What the exercise asks
The entries below contain a line with "Judge Malcolm Simmons has" and a line with "[Link] (77, 2234)". Retype exactly everything from the first down to the second, both included, and nothing else.

Data records
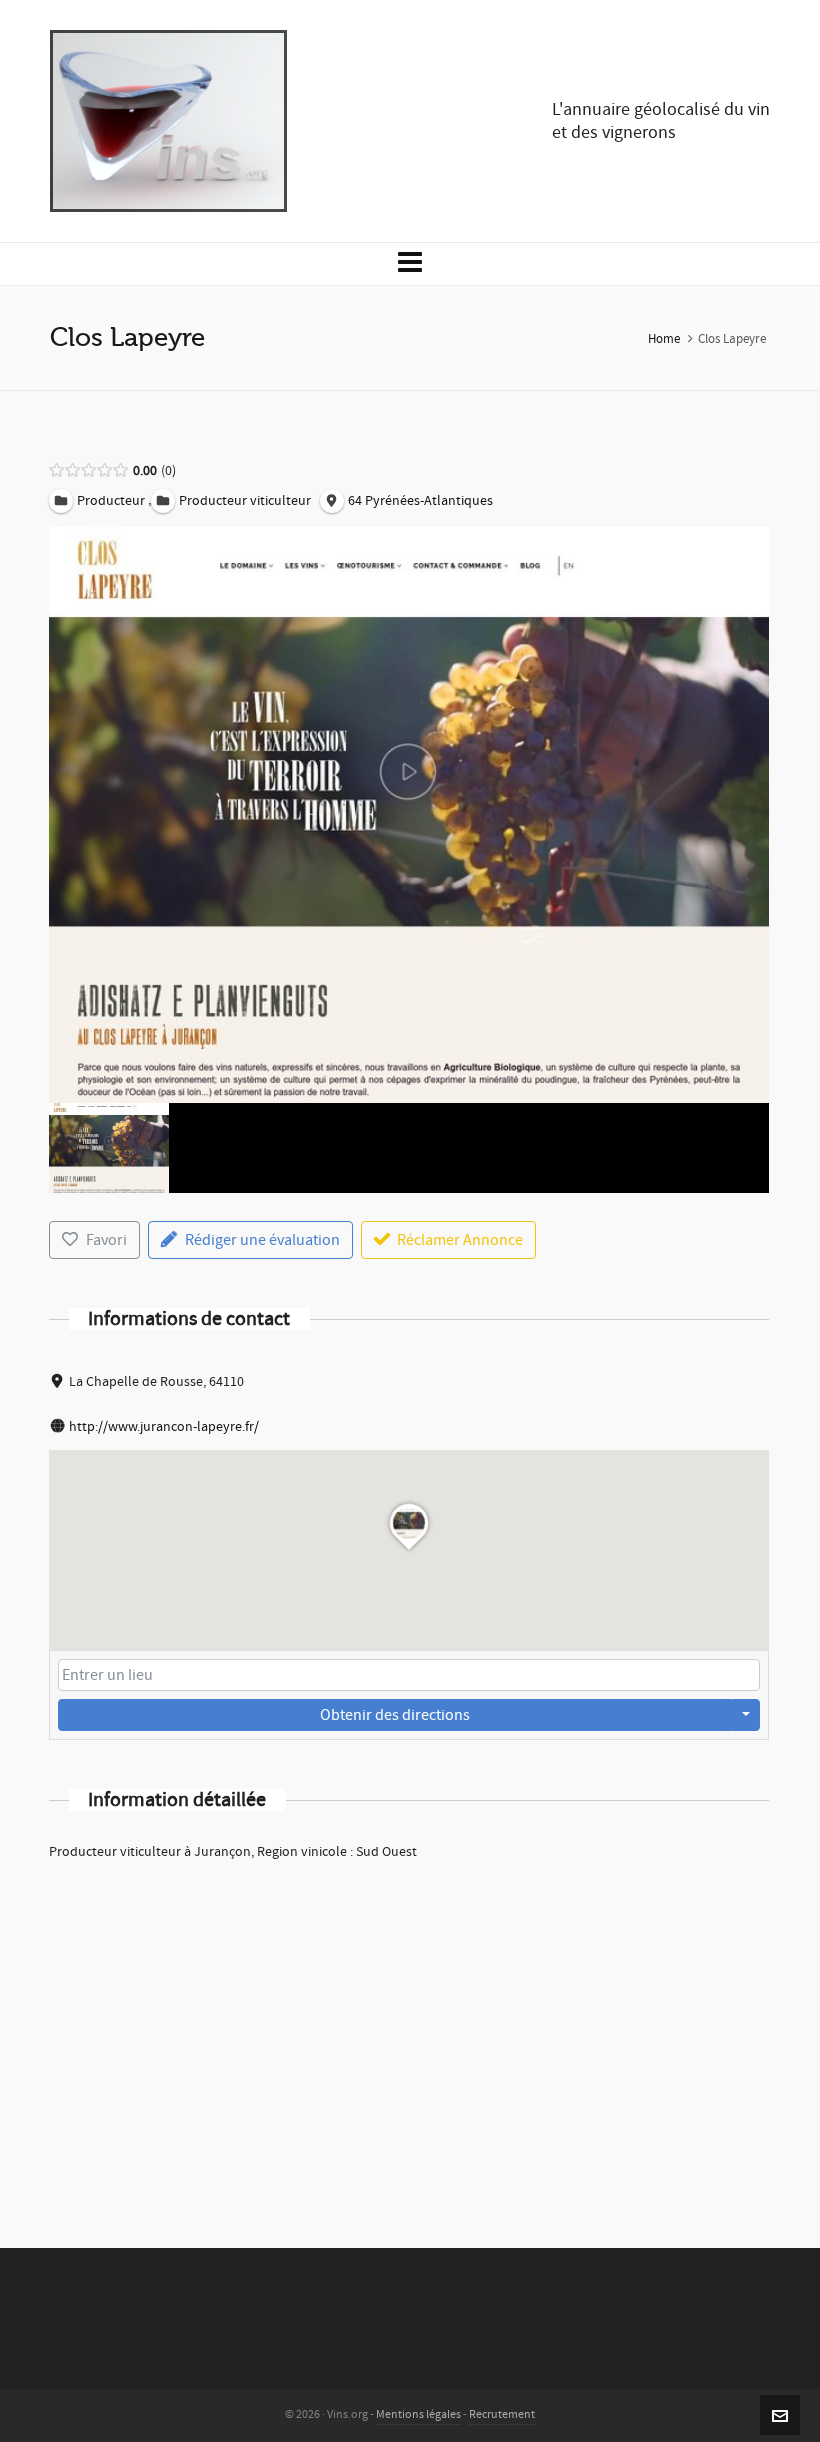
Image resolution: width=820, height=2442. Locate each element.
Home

--

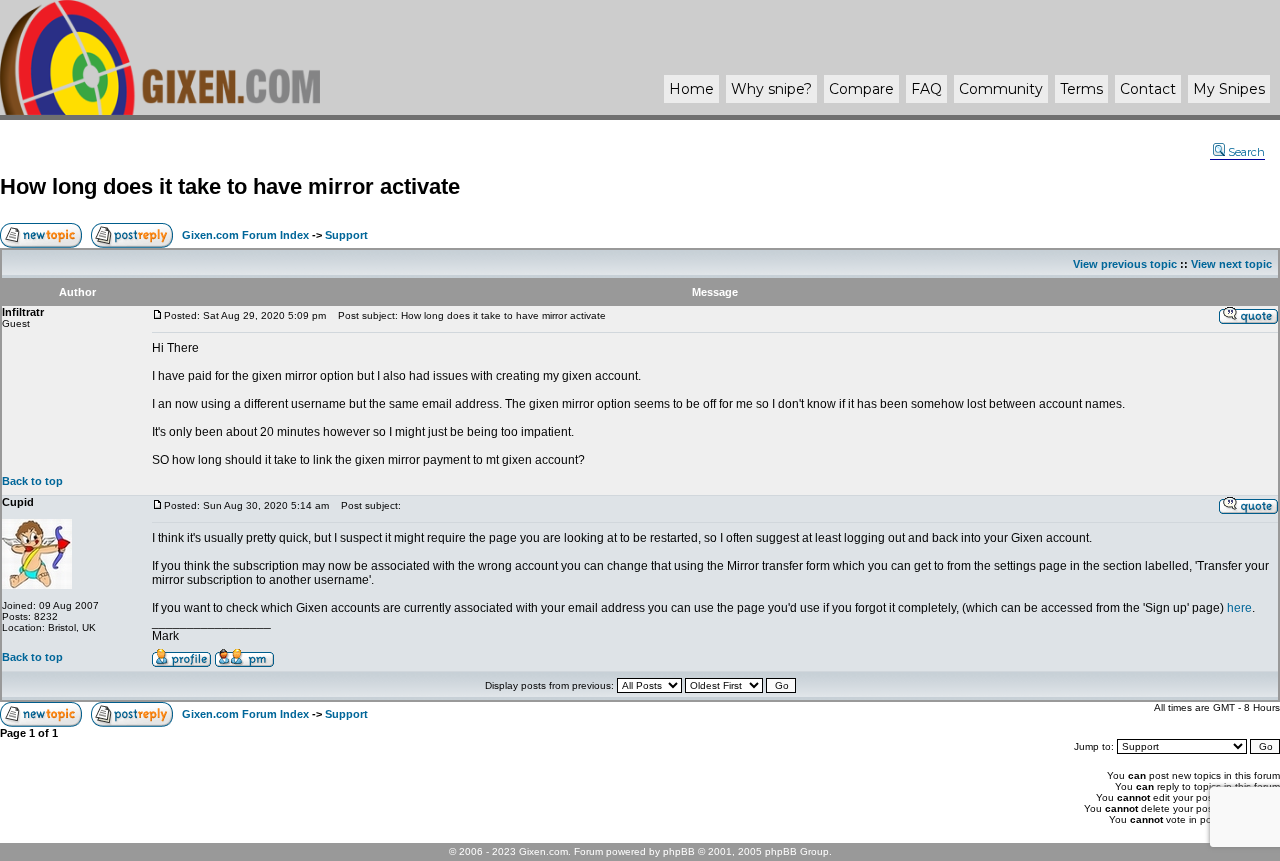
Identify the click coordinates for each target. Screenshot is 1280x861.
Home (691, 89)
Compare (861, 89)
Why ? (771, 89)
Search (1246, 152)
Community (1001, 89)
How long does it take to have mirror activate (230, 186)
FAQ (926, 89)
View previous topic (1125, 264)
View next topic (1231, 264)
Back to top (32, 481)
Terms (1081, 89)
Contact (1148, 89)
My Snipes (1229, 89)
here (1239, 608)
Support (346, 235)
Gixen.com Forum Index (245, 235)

---

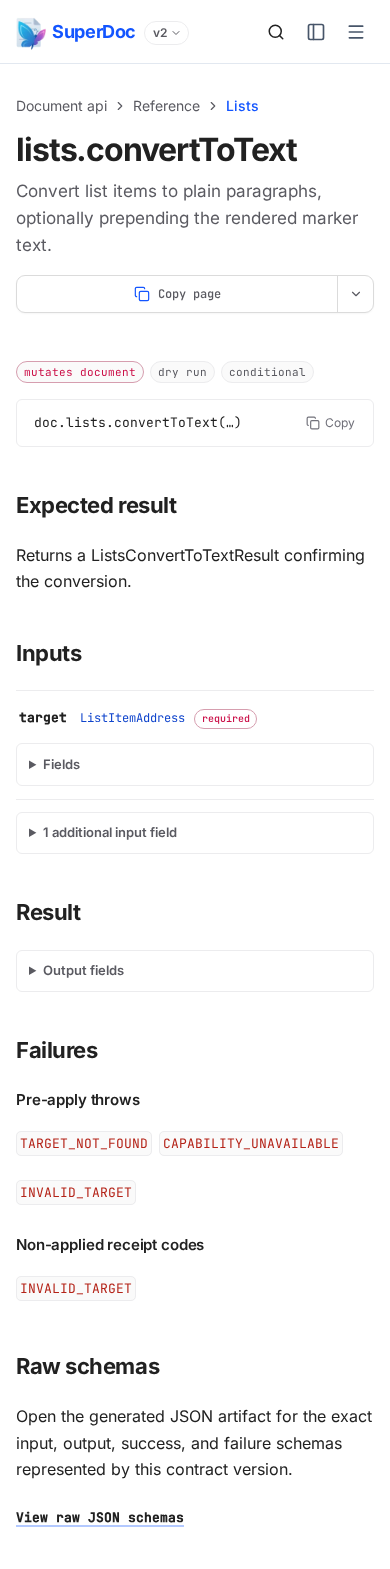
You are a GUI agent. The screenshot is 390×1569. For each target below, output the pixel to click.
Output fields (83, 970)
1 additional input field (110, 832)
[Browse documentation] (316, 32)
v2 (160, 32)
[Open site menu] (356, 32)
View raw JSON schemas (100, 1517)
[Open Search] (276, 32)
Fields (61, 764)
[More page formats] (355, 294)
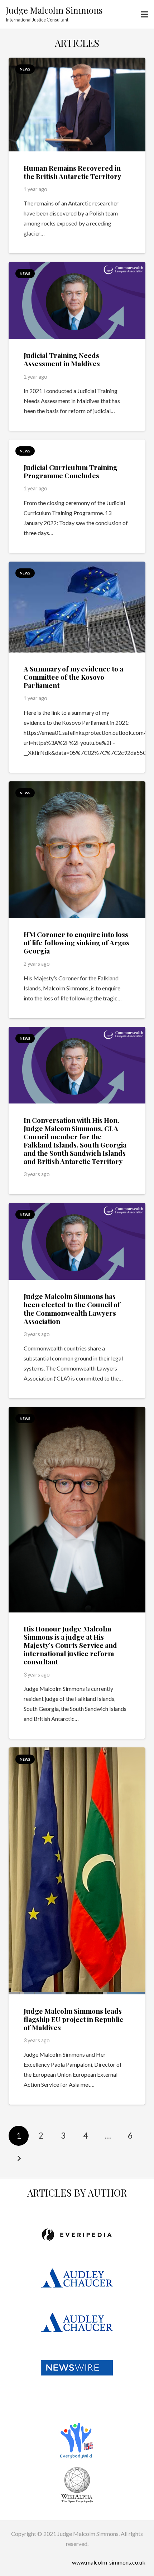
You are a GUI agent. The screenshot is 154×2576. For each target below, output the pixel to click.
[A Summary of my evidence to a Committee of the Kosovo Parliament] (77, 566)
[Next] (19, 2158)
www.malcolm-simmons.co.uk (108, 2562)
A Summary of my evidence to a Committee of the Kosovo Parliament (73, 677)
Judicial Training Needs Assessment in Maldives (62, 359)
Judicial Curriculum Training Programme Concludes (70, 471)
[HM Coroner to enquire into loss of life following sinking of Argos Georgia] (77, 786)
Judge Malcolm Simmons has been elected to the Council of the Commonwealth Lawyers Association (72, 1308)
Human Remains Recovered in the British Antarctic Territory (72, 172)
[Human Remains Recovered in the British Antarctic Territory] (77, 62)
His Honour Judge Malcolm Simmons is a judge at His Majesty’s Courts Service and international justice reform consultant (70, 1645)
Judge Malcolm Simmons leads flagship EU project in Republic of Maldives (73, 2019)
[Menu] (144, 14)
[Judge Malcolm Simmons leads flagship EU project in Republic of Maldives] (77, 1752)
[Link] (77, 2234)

Output of the exercise
Judge Malcolm Simmons has been elected to the Council of the Commonwealth Lawyers Association (72, 1308)
Human Remains Recovered in the British Antarctic Territory (72, 172)
[Human Remains Recovered in the British Antarctic Territory] (77, 62)
His Honour Judge Malcolm Simmons is a judge at His Majesty’s Courts Service and international justice reform consultant (70, 1645)
Judge Malcolm Simmons leads flagship EU project in Republic of Maldives (73, 2019)
[Menu] (144, 14)
[Judge Malcolm Simmons leads flagship EU project in Republic of Maldives] (77, 1752)
[Link] (77, 2234)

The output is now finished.